Ce qui va distinguer l’analyse de MG de celles de Hannah Arendt regrettant l’effondrement de l’autorité, comme celles des défenseurs actifs de la suppression de l’autorité, c’est la différence qu’il conceptualise entre les formes historiques de l’autorité décrites par Arendt, vouées en effet à disparaître avec la Modernité, et le fait même de l’autorité, qui est selon lui constitutif de l’existence collective et par-là même irréductible. L’autorité en constitue en effet le rouage essentiel….
Revenons à cette analyse : il est vrai qu’historiquement l’autorité est indéfectiblement attachée à la religion et à la tradition. Chez Arendt nous avons en effet une trinité indissoluble entre tradition, religion et autorité dont l’origine est la Rome antique. Selon MG, même si nos principes de droit ne peuvent reconnaître vraiment le phénomène de l’autorité, il reste que le fait de l’autorité continue d’être bien là comme donné qui semble inhérent au fonctionnement social comme au fonctionnement humain. Il est vrai sans doute que le « type pur » du rapport d’autorité prend sa source dans la tradition et la religion, et que cette position transcendante devient un repoussoir face à la Modernité, qui lui substitue au contraire l’immanence de la raison, l’examen rationnel, et ce qui lui est naturellement associée, la prééminence de ses valeurs d’égalité et de liberté. Nous pourrions développer ici tous les bénéfices et les critiques légitimes de l’autorité que cela implique : l’apprentissage de la liberté exclut la passivité mais implique au contraire que l’élève soit actif et découvre par lui-même la nécessité et le sens des savoirs ; la dénonciation des dégâts psychologiques de l’autorité que l’on connaît bien maintenant avec l’expérience du totalitarisme et les apports de la psychanalyse, notamment les méfaits d’une éducation répressive qui produit des individus soumis et sadiques. Il est vrai aussi qu’il ne reste plus grand-chose de l’empreinte structurante sur la vie sociale de ces anciennes formes d’autorité : la transcendance n’est plus de mise dans les principales institutions dites d’autorité, comme la famille (disparition du « chef de famille »), la Police (la figure du policier) , la Justice (la figure du juge), l’Ecole (la figure du Maître), l’Etat (le chef de l’Etat).

Consigne: Extrayez en entier le texte sur l'autorité ci-dessus, mot pour mot et sans rien y changer.

Données recueillies:
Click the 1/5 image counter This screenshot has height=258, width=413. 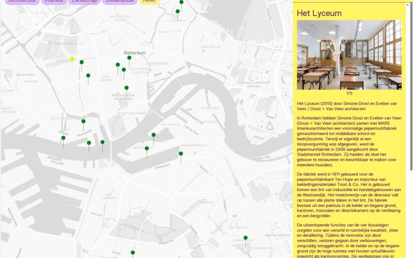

Corrigé:
Ce qui va distinguer l’analyse de MG de celles de Hannah Arendt regrettant l’effondrement de l’autorité, comme celles des défenseurs actifs de la suppression de l’autorité, c’est la différence qu’il conceptualise entre les formes historiques de l’autorité décrites par Arendt, vouées en effet à disparaître avec la Modernité, et le fait même de l’autorité, qui est selon lui constitutif de l’existence collective et par-là même irréductible. L’autorité en constitue en effet le rouage essentiel….
Revenons à cette analyse : il est vrai qu’historiquement l’autorité est indéfectiblement attachée à la religion et à la tradition. Chez Arendt nous avons en effet une trinité indissoluble entre tradition, religion et autorité dont l’origine est la Rome antique. Selon MG, même si nos principes de droit ne peuvent reconnaître vraiment le phénomène de l’autorité, il reste que le fait de l’autorité continue d’être bien là comme donné qui semble inhérent au fonctionnement social comme au fonctionnement humain. Il est vrai sans doute que le « type pur » du rapport d’autorité prend sa source dans la tradition et la religion, et que cette position transcendante devient un repoussoir face à la Modernité, qui lui substitue au contraire l’immanence de la raison, l’examen rationnel, et ce qui lui est naturellement associée, la prééminence de ses valeurs d’égalité et de liberté. Nous pourrions développer ici tous les bénéfices et les critiques légitimes de l’autorité que cela implique : l’apprentissage de la liberté exclut la passivité mais implique au contraire que l’élève soit actif et découvre par lui-même la nécessité et le sens des savoirs ; la dénonciation des dégâts psychologiques de l’autorité que l’on connaît bien maintenant avec l’expérience du totalitarisme et les apports de la psychanalyse, notamment les méfaits d’une éducation répressive qui produit des individus soumis et sadiques. Il est vrai aussi qu’il ne reste plus grand-chose de l’empreinte structurante sur la vie sociale de ces anciennes formes d’autorité : la transcendance n’est plus de mise dans les principales institutions dites d’autorité, comme la famille (disparition du « chef de famille »), la Police (la figure du policier) , la Justice (la figure du juge), l’Ecole (la figure du Maître), l’Etat (le chef de l’Etat).